Directive 1>
In the Lady Skater sewing post, reproduce the passage starting at "Zigzagged some clear elastic pulled" and ending at "from popping out.".
Directive 2>
In the Lady Skater sewing post, what fabric was used for the dress lining?

Pattern Hack - Lady Skater with Pleats

3.06.2014

Hello everyone, today I'm pretty pleased with myself because operation "Secret Pajamas" is off to a great start. Soon we will rule the world in comfort.....oh no I've said too much.  Here stare into this animal print until you forget everything and find yourself dancing through the streets of London like the end of "The Prisoner" (Original version people) I give you the Lady Skater pattern with just a few tweaks, boat neck and pleats at the waist. Snowy fence not included.
Why yes I did wear 3" heels in the snow.  "It's all for you Damian, blog readers, It's all for you." Somewhere in the middle of taking these pictures, the neighbor who owns this fence came back from an errand. He got out of his car and asked me if I was "Alright".  Fine, fine, sir just taking pictures for my sewing blog.  Does that sound made up? I assure you that it's a "Thing." Then I almost fell over into the snow.  Really you can't make this shit up.

Anyway.... I mentioned earlier this week that this fabric is a jersey sweater knit.  So far as I can remember, it's a wool blend with a hint of Lycra in it.  The fabric has 2 way stretch in the width wise direction, pretty decent stretch recovery for this type of fabric, and is printed on one side. I did find that the stretch recovery was not great on the cut edges and some extra stabilization seemed in order. On the neckline I zigzagged some clear elastic on the wrong side to keep it from bagging out.
Zigzagged some clear elastic pulled taunt on there to snug it up. #ladyskater #patternhacking
The elastic was pulled taunt just a little bit as I sewed. Not so much that the fabric gathered, just enough to snug the neck edge back to it's original shape.  On the hems knit stay tape was fused to the edge before cover stitching them up.

Because the main fabric is a tad itchy and would catch on tights, I decided to put a full lining in this dress.  My lining is some cheap rayon jersey that I didn't mind sacrificing. A complete dress was made out of both the sweater knit and the rayon jersey.  After adding the clear elastic to the self fabric, the two were attached at the neckline, right sides together.  Lastly a line of cover stitch was added to the neck edge to keep the lining from popping out.

Supplied information>

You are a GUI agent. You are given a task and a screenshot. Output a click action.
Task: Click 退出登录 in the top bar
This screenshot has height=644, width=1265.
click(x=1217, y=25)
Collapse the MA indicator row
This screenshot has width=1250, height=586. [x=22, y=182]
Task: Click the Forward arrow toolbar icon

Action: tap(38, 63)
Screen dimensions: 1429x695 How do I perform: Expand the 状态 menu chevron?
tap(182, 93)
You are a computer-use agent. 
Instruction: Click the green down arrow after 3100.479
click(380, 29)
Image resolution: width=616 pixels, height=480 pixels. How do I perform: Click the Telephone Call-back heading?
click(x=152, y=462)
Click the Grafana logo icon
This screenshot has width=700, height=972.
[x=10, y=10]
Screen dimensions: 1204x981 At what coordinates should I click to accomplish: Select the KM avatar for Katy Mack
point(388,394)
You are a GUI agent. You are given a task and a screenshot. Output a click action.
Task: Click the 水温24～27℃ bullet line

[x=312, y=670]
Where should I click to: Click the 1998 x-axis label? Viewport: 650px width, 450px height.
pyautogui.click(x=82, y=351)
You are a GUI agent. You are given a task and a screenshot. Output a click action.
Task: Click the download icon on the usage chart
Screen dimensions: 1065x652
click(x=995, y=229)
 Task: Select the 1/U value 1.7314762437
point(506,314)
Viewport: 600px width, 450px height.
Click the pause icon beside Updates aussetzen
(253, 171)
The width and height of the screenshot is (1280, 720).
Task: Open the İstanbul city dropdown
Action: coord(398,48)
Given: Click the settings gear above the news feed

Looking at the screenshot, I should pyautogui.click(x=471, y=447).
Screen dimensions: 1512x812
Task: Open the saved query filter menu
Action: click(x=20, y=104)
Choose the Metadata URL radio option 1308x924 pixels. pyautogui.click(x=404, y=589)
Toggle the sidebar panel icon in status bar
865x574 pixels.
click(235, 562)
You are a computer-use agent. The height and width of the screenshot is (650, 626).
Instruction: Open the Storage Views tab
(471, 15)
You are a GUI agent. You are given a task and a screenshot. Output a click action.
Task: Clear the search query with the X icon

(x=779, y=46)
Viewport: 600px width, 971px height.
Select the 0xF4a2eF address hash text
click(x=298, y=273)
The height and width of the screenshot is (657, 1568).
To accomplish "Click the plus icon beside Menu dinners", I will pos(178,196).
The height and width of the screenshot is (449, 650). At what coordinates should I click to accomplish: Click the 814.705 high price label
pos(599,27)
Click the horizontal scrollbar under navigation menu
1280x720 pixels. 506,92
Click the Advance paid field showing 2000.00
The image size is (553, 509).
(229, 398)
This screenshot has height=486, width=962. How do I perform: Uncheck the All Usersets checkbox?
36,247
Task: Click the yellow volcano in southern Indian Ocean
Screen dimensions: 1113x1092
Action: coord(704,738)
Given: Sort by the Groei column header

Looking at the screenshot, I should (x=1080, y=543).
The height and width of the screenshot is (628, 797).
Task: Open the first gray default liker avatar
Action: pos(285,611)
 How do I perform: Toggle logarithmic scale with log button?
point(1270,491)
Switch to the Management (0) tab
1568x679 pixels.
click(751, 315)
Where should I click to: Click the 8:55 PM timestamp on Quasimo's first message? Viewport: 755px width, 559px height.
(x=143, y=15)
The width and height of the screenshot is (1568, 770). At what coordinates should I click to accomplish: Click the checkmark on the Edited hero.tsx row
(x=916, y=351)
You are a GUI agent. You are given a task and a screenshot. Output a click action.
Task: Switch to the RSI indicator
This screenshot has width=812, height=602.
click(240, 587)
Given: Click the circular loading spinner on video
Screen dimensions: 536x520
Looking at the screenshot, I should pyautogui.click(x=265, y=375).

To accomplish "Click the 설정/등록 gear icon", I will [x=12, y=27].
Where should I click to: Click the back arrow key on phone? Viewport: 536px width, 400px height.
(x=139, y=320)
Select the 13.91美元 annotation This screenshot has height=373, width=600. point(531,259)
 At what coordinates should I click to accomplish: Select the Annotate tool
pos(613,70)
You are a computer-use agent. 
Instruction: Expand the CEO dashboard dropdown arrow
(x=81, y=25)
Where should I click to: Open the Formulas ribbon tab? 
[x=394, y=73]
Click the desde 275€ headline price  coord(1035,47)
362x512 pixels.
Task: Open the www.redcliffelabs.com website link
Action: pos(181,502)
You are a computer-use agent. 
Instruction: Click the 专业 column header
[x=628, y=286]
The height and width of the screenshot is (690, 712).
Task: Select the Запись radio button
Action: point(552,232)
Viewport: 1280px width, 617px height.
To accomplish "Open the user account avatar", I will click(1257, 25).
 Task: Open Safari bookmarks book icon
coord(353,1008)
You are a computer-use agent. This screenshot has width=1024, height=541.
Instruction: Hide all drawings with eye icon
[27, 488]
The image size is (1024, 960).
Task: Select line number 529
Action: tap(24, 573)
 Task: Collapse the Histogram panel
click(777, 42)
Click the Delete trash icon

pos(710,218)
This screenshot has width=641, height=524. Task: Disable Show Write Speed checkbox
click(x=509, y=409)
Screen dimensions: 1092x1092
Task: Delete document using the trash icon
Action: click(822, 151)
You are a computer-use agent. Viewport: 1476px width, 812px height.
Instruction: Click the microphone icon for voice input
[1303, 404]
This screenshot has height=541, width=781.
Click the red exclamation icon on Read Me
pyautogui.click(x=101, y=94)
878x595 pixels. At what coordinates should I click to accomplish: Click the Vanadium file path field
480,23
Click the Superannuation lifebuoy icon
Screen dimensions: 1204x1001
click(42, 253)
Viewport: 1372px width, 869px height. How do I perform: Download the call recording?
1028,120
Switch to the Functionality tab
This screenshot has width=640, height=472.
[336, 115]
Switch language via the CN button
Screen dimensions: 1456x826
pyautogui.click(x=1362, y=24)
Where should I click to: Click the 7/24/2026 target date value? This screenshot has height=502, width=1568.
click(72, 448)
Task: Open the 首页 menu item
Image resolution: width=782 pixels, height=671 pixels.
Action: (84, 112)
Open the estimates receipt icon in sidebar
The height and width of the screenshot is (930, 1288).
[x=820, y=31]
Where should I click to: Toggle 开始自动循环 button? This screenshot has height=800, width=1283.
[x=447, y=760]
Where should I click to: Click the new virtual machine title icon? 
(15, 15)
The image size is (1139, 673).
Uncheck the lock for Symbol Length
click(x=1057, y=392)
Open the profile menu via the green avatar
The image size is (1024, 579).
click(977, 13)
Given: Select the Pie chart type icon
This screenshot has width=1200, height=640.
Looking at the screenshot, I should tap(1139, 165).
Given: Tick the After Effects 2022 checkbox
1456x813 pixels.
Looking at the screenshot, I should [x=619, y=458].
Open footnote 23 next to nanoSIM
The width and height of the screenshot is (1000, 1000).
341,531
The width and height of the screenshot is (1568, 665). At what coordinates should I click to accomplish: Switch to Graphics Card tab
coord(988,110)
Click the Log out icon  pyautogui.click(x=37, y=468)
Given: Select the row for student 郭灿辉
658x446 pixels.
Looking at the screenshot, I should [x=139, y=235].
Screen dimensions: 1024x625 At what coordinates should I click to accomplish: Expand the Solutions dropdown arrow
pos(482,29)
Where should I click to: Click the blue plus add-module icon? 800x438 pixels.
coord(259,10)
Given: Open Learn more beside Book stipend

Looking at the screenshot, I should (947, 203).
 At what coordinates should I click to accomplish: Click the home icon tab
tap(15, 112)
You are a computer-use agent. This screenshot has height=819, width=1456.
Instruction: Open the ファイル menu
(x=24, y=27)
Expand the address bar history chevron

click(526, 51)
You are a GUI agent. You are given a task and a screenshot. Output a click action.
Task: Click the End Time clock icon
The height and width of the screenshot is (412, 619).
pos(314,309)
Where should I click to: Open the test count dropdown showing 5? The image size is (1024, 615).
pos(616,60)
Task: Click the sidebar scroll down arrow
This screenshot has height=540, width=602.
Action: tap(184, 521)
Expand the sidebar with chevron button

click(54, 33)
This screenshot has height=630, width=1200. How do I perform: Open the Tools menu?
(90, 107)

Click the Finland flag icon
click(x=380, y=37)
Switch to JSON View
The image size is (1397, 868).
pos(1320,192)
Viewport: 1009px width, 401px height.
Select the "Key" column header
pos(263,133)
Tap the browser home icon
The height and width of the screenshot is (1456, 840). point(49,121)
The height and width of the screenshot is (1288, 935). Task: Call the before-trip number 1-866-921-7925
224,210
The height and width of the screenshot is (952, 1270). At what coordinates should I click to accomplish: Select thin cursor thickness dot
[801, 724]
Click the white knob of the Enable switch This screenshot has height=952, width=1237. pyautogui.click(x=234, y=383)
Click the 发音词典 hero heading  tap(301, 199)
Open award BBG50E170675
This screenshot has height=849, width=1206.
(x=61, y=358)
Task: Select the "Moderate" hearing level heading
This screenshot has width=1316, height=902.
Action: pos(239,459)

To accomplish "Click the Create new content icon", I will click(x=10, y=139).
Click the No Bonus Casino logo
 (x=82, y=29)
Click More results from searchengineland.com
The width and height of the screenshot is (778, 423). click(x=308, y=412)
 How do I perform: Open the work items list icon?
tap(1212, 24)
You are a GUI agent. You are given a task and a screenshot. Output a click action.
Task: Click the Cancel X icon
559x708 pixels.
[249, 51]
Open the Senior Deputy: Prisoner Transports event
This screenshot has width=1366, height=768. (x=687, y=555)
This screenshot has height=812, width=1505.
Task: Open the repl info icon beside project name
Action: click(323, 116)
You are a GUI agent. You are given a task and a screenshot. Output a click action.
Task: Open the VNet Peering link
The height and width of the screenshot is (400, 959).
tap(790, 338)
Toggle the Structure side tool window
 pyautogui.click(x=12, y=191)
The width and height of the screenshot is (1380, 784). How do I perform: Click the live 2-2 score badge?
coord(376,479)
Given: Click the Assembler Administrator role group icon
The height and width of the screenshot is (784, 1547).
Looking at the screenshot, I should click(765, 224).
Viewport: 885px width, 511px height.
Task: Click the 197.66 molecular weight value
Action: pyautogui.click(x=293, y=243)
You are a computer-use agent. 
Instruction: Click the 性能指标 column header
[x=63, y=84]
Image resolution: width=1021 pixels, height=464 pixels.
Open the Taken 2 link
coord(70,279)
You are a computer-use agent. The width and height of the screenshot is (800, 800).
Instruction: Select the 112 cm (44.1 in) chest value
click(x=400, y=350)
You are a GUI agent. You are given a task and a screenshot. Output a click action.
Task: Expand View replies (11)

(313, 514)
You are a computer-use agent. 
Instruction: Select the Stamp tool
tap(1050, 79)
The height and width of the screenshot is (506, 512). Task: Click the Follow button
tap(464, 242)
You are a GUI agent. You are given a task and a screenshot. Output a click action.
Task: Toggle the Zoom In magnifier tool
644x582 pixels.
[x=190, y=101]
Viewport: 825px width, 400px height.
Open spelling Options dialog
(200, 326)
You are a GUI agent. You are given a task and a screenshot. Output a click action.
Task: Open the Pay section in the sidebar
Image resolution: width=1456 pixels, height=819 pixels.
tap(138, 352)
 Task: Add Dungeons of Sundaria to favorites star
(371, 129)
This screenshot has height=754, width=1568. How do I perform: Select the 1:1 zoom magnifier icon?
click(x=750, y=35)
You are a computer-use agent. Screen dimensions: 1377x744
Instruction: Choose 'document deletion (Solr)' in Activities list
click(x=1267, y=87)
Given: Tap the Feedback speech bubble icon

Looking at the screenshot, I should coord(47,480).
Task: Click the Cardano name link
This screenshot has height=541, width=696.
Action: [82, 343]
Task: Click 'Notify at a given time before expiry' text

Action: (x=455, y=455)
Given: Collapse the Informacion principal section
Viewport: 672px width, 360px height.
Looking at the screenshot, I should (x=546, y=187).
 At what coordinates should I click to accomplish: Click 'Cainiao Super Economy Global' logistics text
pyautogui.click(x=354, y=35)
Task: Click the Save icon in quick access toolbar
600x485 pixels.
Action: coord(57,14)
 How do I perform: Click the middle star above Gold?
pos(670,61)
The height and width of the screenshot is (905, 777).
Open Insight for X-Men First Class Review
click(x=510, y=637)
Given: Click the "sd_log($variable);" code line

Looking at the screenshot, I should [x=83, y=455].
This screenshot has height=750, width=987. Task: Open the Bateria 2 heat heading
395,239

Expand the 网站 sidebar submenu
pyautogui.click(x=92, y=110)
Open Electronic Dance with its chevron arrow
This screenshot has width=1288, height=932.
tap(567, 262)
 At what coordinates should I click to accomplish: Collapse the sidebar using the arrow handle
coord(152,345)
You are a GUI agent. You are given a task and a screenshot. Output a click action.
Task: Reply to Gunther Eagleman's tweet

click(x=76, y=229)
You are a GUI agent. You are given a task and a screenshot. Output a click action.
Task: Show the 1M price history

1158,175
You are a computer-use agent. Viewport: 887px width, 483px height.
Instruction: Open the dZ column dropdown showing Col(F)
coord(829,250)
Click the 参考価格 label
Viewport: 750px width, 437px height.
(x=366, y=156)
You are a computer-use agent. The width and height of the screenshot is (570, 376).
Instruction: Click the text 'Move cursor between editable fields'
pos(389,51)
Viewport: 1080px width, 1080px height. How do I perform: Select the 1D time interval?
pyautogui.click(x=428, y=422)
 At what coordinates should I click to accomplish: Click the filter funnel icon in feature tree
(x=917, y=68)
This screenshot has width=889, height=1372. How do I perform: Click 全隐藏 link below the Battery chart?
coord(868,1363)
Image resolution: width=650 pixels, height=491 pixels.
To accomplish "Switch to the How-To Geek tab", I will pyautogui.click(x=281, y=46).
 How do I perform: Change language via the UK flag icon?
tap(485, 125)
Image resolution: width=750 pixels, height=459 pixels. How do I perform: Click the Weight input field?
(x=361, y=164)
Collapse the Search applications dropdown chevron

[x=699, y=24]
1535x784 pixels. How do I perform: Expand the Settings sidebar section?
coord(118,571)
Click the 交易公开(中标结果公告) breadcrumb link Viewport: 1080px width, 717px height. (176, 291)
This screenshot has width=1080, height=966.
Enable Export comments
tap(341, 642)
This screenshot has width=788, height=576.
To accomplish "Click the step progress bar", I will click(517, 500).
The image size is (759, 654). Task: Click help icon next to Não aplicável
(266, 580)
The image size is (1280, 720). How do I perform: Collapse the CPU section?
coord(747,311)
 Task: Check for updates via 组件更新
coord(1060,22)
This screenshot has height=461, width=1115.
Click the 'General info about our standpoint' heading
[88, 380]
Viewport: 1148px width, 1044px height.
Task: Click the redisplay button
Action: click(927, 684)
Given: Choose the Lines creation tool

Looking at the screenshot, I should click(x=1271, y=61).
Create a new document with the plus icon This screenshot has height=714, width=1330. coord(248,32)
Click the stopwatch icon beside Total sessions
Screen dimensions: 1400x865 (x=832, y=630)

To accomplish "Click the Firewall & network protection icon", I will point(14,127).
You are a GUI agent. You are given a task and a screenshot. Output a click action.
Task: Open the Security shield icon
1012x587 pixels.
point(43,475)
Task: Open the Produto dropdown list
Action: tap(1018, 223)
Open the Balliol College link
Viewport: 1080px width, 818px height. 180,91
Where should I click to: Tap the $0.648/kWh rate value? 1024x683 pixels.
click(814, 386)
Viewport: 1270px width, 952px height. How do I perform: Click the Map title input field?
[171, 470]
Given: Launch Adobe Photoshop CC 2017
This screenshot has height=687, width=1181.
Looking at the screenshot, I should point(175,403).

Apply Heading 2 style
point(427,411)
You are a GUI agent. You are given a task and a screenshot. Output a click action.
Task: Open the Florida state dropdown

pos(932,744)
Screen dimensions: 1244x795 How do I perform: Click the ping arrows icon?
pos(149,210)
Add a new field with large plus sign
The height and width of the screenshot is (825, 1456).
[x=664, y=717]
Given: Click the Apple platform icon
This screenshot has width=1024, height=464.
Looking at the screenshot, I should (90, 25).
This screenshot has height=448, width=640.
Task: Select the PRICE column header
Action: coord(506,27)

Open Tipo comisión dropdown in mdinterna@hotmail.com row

Correct result 1>
Zigzagged some clear elastic pulled taunt on there to snug it up. #ladyskater #patternhacking
The elastic was pulled taunt just a little bit as I sewed. Not so much that the fabric gathered, just enough to snug the neck edge back to it's original shape.  On the hems knit stay tape was fused to the edge before cover stitching them up.

Because the main fabric is a tad itchy and would catch on tights, I decided to put a full lining in this dress.  My lining is some cheap rayon jersey that I didn't mind sacrificing. A complete dress was made out of both the sweater knit and the rayon jersey.  After adding the clear elastic to the self fabric, the two were attached at the neckline, right sides together.  Lastly a line of cover stitch was added to the neck edge to keep the lining from popping out.

Correct result 2>
Some cheap rayon jersey.